● **RECORDED DATA**
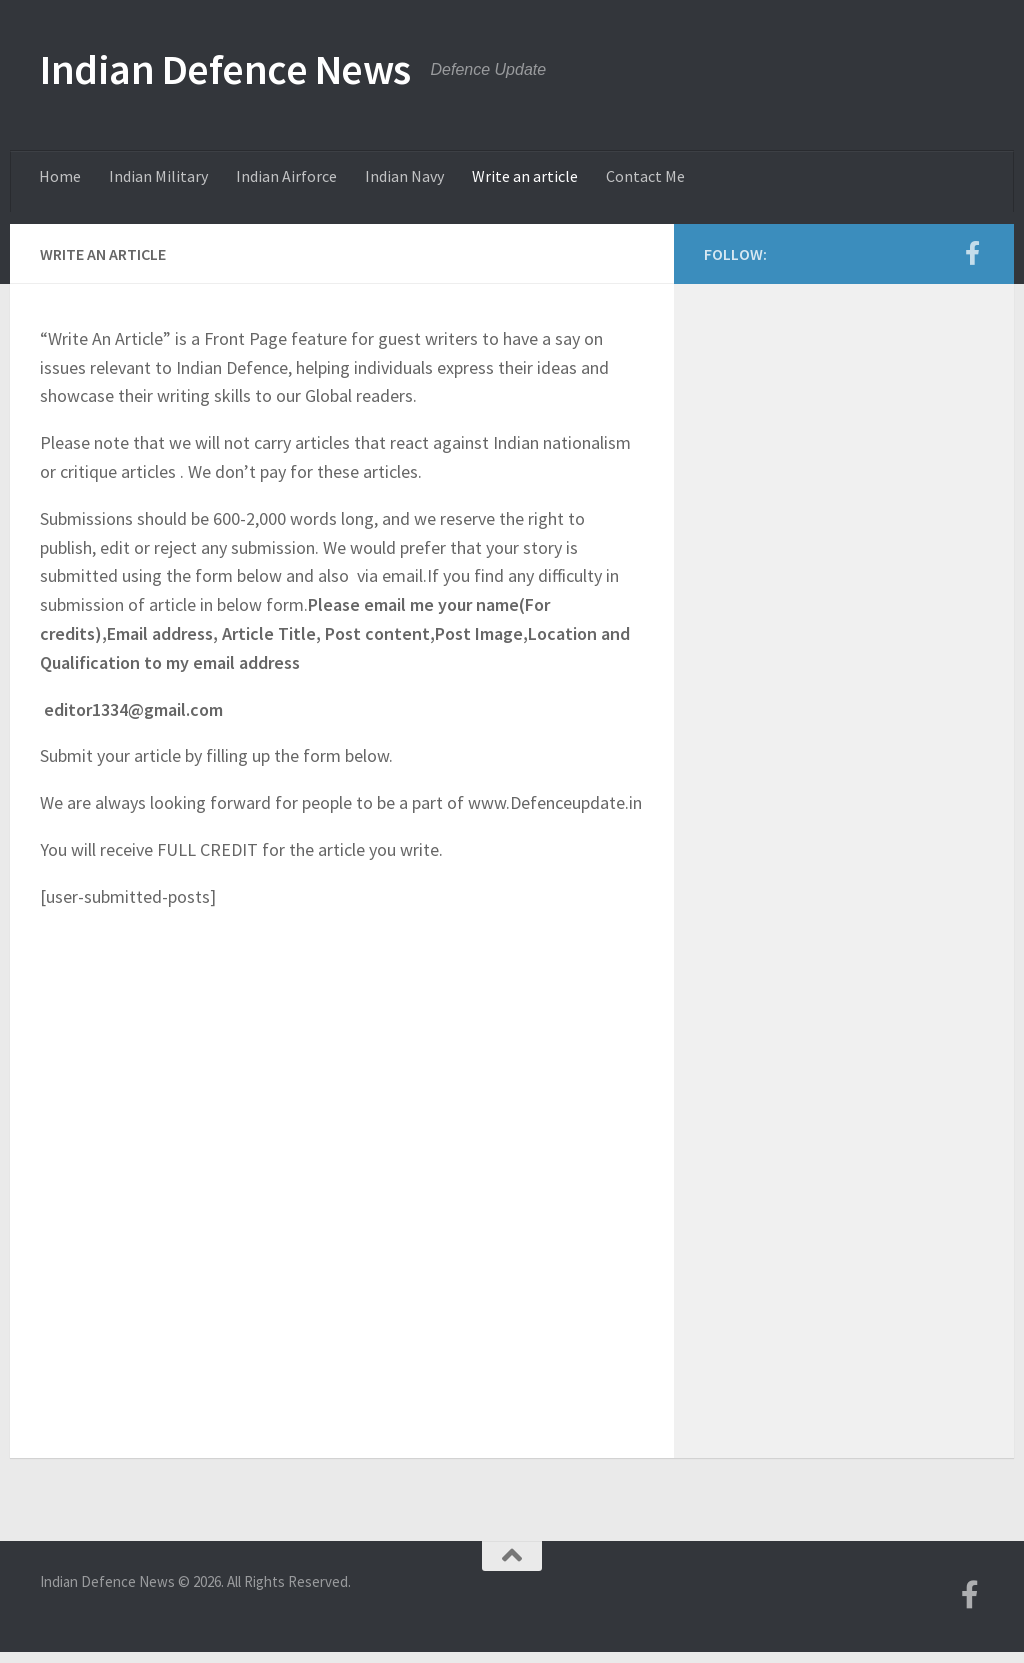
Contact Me (645, 176)
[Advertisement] (844, 465)
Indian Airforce (286, 176)
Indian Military (158, 176)
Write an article (525, 176)
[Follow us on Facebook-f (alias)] (972, 253)
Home (60, 176)
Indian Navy (404, 176)
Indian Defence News (225, 69)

● **PROBLEM DETAILS**
Rewrite the lines starting at the one that contains "[Follow us on Facebook-f (alias)] (972, 253)" and ending with the last line, replacing "Navy" with "Coast Guard" and keeping everything else the same.

● **PROBLEM SOLUTION**
[Follow us on Facebook-f (alias)] (972, 253)
Home (60, 176)
Indian Coast Guard (404, 176)
Indian Defence News (225, 69)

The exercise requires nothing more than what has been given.